**PASSAGE TO READ**.
+-------+

Yassine Benabbas for Technology at Worldline

Posted on Jun 2

Modern concurrency on the JVM: Coroutines and Loom

#kotlin #java

Concurrent programming allows running multiple tasks simultaneously, and was historically achieved mostly through threads.
However, they are harder to work with and have some limitations.
Modern concurrent programming brings new concepts that make concurrent programming easier and more efficient.
Two of those concepts are structured concurrency and lightweight threads, which are implemented in the JVM ecosystem through Kotlin coroutines and Project Loom.
Let's explore these two approaches.

Introduction

Traditional (thread-based) concurrency has two notable issues, which are the famous callback hell and high consumption of system resources due to extensive thread creation.
The following example illustrates the extensive use of threads.

void main(String... args) {
  Set<Long> uniqueThreadNames = ConcurrentHashMap.newKeySet();
  for (int i = 0; i < 1_000; i++) {
    new Thread(() -> {
      try {
        // Simulate IO request (database, HTTP call, ...)
        Thread.sleep(1000);
        uniqueThreadNames.add(Thread.currentThread().threadId());
        IO.println(uniqueThreadNames.size());
      } catch (Exception e) {
        e.printStackTrace();
      }
    }).start();
  }
}

The above code creates 1000 threads that each sleep for 1 second and print the current number of unique thread IDs.
In the example, we use a ConcurrentHashMap to store the unique thread IDs while remaining thread-safe.
The output is non-deterministic because threads run concurrently, but it should show growth toward 1000.

1
...
...
999
1000

This means up to 1000 unique threads can be created, which is expected since we create 1000 threads in the code.

By analyzing both the code and the output, we can note two above-mentioned problems.
The first one is that the code is susceptible to callback hell: since threads are created with a lambda, they require a callback style of programming if we want to perform actions after the thread completes, which can lead to deeply nested code that is hard to read, predict and maintain.
The second problem is that system resources are not optimized: creating 1000 threads can be resource intensive, especially if the tasks are I/O-bound and spend much of their time waiting.
This can lead to high memory consumption and context switching overhead.
In addition to that, there is a limit to the number of threads that can be created by the OS.
We can verify this by increasing the number of threads to 1 million, which will throw an OutOfMemoryError or Too many threads error depending on the OS.

void main(String... args) {
  for (int i = 0; i < 1_000_000; i++) {
    new Thread(() -> {
      try {
        Thread.sleep(1000);
      } catch (Exception e) {
        e.printStackTrace();
      }
    }).start();
  }
}

Running the above code will throw an error similar to the following:

[0.536s][warning][os,thread] Failed to start thread "Unknown thread" - pthread_create failed (EAGAIN) for attributes: stacksize: 2048k, guardsize: 16k, detached.

+-------+

**DATASET CONTENT**.
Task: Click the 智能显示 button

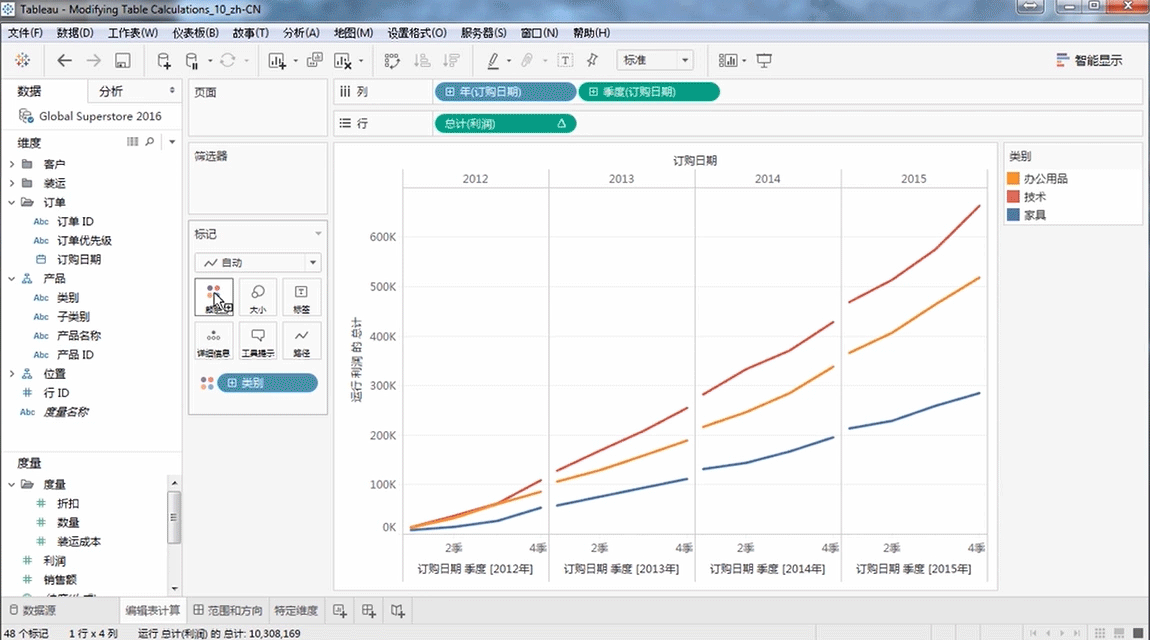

+-------+

**TASKS TO PERFORM**.
[1] Answer these questions from the article on concurrency on the JVM:
(a) In the first code example, how many threads are created, and for how long does each one sleep?
(b) Which structure does the first example use to store the unique thread IDs while remaining thread-safe?
(c) Which errors may be thrown when the number of threads is increased to 1 million?
[2] Carry the article on concurrency on the JVM forward, beginning after its final line.

**EXPECTED OUTPUTS**.
[1]
(a) 1000 threads are created, and each one sleeps for 1 second.
(b) A ConcurrentHashMap.
(c) An OutOfMemoryError or a Too many threads error, depending on the OS.

[2]
[0.536s][warning][os,thread] Failed to start the native thread for java.lang.Thread "Thread-4068"
Exception in thread "main" java.lang.OutOfMemoryError: unable to create native thread: possibly out of memory or process/resource limits reached
        at java.base/java.lang.Thread.start0(Native Method)
        at java.base/java.lang.Thread.start(Thread.java:1417)
        at MillionThreads.main(MillionThreads.java:9)

Modern concurrency concepts solve these issues as we'll see in the next sections.
Let's start by defining some concepts before delving into concrete implementations.

Modern concurrency concepts

There are two main concepts in modern concurrency that we will explore in this post: lightweight threads and structured concurrency.

Lightweight threads

They are threads that are managed by the runtime (like the JVM or Kotlin runtime) instead of the operating system.
They still run on top of OS threads, also called platform threads or carrier threads (because they carry the lightweight threads).
However, lightweight threads can reuse platform threads, which allows bypassing the limit of OS threads.
In addition to that, the usage of system resources is optimized, since platform threads are more expensive to create and maintain than lightweight ones.

Lightweight threads are very efficient for tasks that spend most of their time waiting, such as I/O-bound (network, file I/O, etc.).
This means that we can spawn a large number of lightweight threads that download files or communicate with printers without worrying about system resources, which is not the case with traditional threads.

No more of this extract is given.